What to produce =
Reproduce the data below word for word.

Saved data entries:
····················

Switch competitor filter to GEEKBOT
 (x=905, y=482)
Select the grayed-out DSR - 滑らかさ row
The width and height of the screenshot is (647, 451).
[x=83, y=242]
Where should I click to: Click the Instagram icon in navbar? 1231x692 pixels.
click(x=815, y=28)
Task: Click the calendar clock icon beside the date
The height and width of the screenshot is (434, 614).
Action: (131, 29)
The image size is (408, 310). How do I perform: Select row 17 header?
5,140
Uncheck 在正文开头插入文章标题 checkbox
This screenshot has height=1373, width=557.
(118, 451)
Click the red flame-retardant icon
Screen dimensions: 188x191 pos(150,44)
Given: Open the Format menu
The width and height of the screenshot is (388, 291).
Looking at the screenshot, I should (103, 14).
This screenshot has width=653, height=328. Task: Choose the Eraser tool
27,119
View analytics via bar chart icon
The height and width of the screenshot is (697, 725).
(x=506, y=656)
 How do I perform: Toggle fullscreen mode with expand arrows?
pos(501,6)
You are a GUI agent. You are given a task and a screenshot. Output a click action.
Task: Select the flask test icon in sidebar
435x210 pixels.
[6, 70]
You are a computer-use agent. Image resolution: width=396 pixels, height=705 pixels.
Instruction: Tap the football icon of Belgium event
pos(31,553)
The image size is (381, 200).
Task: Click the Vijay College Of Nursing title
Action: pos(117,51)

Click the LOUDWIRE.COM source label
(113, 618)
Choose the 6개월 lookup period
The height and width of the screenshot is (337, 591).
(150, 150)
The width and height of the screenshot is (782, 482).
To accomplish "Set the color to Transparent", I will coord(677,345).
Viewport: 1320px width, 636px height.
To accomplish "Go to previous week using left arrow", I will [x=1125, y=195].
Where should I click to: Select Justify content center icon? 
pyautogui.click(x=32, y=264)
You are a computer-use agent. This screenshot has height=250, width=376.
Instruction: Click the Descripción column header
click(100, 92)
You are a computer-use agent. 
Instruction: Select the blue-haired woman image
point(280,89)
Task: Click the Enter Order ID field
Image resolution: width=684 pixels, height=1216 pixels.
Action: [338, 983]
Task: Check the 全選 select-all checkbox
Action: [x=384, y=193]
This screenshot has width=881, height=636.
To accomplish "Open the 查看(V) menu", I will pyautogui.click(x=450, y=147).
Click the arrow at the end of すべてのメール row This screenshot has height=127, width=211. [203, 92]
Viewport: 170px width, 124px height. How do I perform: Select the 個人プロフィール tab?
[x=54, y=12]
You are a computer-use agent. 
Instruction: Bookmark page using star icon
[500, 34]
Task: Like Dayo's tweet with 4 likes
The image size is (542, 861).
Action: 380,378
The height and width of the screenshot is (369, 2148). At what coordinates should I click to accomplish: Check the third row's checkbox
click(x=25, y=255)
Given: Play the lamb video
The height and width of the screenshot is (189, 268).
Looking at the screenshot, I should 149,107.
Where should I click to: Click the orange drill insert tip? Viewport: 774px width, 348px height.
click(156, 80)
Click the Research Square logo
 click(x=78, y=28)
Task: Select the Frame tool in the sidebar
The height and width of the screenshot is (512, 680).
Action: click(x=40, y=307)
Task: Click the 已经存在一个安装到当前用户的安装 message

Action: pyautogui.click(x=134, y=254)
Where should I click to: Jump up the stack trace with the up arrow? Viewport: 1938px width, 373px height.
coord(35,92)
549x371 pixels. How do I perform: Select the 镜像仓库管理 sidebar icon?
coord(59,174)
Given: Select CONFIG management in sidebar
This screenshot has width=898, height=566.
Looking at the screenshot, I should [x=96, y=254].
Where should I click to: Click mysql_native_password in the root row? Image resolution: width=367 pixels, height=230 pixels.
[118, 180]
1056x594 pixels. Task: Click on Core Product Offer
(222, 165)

····················

Task solution =
Switch competitor filter to GEEKBOT
 (x=905, y=482)
Select the grayed-out DSR - 滑らかさ row
The width and height of the screenshot is (647, 451).
[x=83, y=242]
Where should I click to: Click the Instagram icon in navbar? 1231x692 pixels.
click(x=815, y=28)
Task: Click the calendar clock icon beside the date
The height and width of the screenshot is (434, 614).
Action: (131, 29)
The image size is (408, 310). How do I perform: Select row 17 header?
5,140
Uncheck 在正文开头插入文章标题 checkbox
This screenshot has height=1373, width=557.
(118, 451)
Click the red flame-retardant icon
Screen dimensions: 188x191 pos(150,44)
Given: Open the Format menu
The width and height of the screenshot is (388, 291).
Looking at the screenshot, I should (103, 14).
This screenshot has width=653, height=328. Task: Choose the Eraser tool
27,119
View analytics via bar chart icon
The height and width of the screenshot is (697, 725).
(x=506, y=656)
 How do I perform: Toggle fullscreen mode with expand arrows?
pos(501,6)
You are a GUI agent. You are given a task and a screenshot. Output a click action.
Task: Select the flask test icon in sidebar
435x210 pixels.
[6, 70]
You are a computer-use agent. Image resolution: width=396 pixels, height=705 pixels.
Instruction: Tap the football icon of Belgium event
pos(31,553)
The image size is (381, 200).
Task: Click the Vijay College Of Nursing title
Action: pos(117,51)

Click the LOUDWIRE.COM source label
(113, 618)
Choose the 6개월 lookup period
The height and width of the screenshot is (337, 591).
(150, 150)
The width and height of the screenshot is (782, 482).
To accomplish "Set the color to Transparent", I will coord(677,345).
Viewport: 1320px width, 636px height.
To accomplish "Go to previous week using left arrow", I will [x=1125, y=195].
Where should I click to: Select Justify content center icon? 
pyautogui.click(x=32, y=264)
You are a computer-use agent. This screenshot has height=250, width=376.
Instruction: Click the Descripción column header
click(100, 92)
You are a computer-use agent. 
Instruction: Select the blue-haired woman image
point(280,89)
Task: Click the Enter Order ID field
Image resolution: width=684 pixels, height=1216 pixels.
Action: [338, 983]
Task: Check the 全選 select-all checkbox
Action: [x=384, y=193]
This screenshot has width=881, height=636.
To accomplish "Open the 查看(V) menu", I will pyautogui.click(x=450, y=147).
Click the arrow at the end of すべてのメール row This screenshot has height=127, width=211. [203, 92]
Viewport: 170px width, 124px height. How do I perform: Select the 個人プロフィール tab?
[x=54, y=12]
You are a computer-use agent. 
Instruction: Bookmark page using star icon
[500, 34]
Task: Like Dayo's tweet with 4 likes
The image size is (542, 861).
Action: 380,378
The height and width of the screenshot is (369, 2148). At what coordinates should I click to accomplish: Check the third row's checkbox
click(x=25, y=255)
Given: Play the lamb video
The height and width of the screenshot is (189, 268).
Looking at the screenshot, I should 149,107.
Where should I click to: Click the orange drill insert tip? Viewport: 774px width, 348px height.
click(156, 80)
Click the Research Square logo
 click(x=78, y=28)
Task: Select the Frame tool in the sidebar
The height and width of the screenshot is (512, 680).
Action: click(x=40, y=307)
Task: Click the 已经存在一个安装到当前用户的安装 message

Action: pyautogui.click(x=134, y=254)
Where should I click to: Jump up the stack trace with the up arrow? Viewport: 1938px width, 373px height.
coord(35,92)
549x371 pixels. How do I perform: Select the 镜像仓库管理 sidebar icon?
coord(59,174)
Given: Select CONFIG management in sidebar
This screenshot has width=898, height=566.
Looking at the screenshot, I should [x=96, y=254].
Where should I click to: Click mysql_native_password in the root row? Image resolution: width=367 pixels, height=230 pixels.
[118, 180]
1056x594 pixels. Task: Click on Core Product Offer
(222, 165)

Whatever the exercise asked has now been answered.